Once it is completely incorporated, I gradually increase the speed and beat until soft peaks form. After a good scrape of the bowl, I beat once more until stiff peaks form. Then I store the whipped cream in the fridge until I’m ready to assemble the Dream Bars.
First, I line my 8×8-inch baking pan with a sheet of parchment paper with the sides overhanging so I can remove the bars later easily.
Next, I crush about 20 Oreos in a blender or food processor. I place the remaining cookies in a bag and roughly crush them with a rolling pin or my hands. I’ll use these as part of the final layer of the Dream Bars later.
In a microwave-safe bowl, I melt the butter. Then I add the butter to the Oreo crumbs and mix until completely moistened. I add this crumb mixture to the prepared baking pan and spread it into an even layer across the bottom to make a level crust. Then I place the pan into the freezer for about 30 minutes to harden.
I combine the chocolate fudge pudding with 1 ½ cups of milk in a small bowl. Do NOT use the 2 cups of milk asked for on the package directions, as we want this to be thicker and more stable.
I put the pudding in the fridge to firm up while I prepare the cheesecake layer.

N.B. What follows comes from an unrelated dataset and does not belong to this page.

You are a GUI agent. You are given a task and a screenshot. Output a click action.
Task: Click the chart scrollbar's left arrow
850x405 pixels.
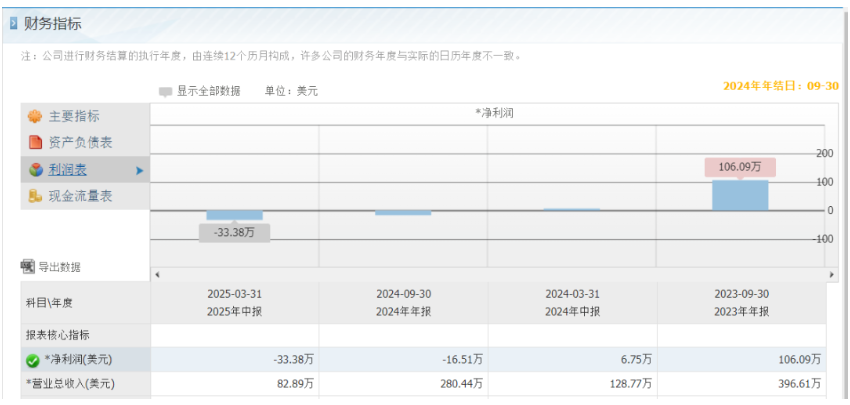pos(156,274)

First, I melt the chocolate chips in a microwave-safe bowl in 30-second intervals, stirring in between.
In a medium mixing bowl, I stir the cream cheese until smooth. Then I add the powdered sugar, vanilla, and melted chocolate chips and mix thoroughly. I take the Chocolate Stabilized Whipped Cream from the fridge and fold in one cup into the cheesecake mixture.
First, I place dollops of cream cheese all over the cookie crust, then spread it into an even layer.
Then I do the same thing with the chocolate pudding, forming an even layer on top of the cheesecake layer.
Next, I spread the remaining Chocolate Stabilized Whipped Cream over the top of the pudding. Then it goes into the fridge for 2 hours or the freezer for 1 hour before serving.
When I’m ready to serve it, I use a peeler on the chocolate bar to make chocolate curls and spread them on top of the Dream Bars along with some crushed Oreos. Enjoy!
This no-bake dessert is full of perishable ingredients, including cream cheese and milk. I cover it with plastic wrap or aluminum foil (or use an airtight container with a tight-fitting lid) and store it in the refrigerator when not eating it.
Keep the bars covered and chilled, and they’ll stay good for up to a week!
If you lined the baking pan with parchment paper, use the overhanging edges to remove the entire dessert lasagna from the pan to a cutting board.
Run a large knife under hot water, dry it off, then slice through the chocolate lush, repeating with each cut. This will help make clean cuts.
Cut the Dream Bars into small squares for a beautiful presentation!
You can make them up to 24 hours in advance and keep them in the fridge until ready to serve.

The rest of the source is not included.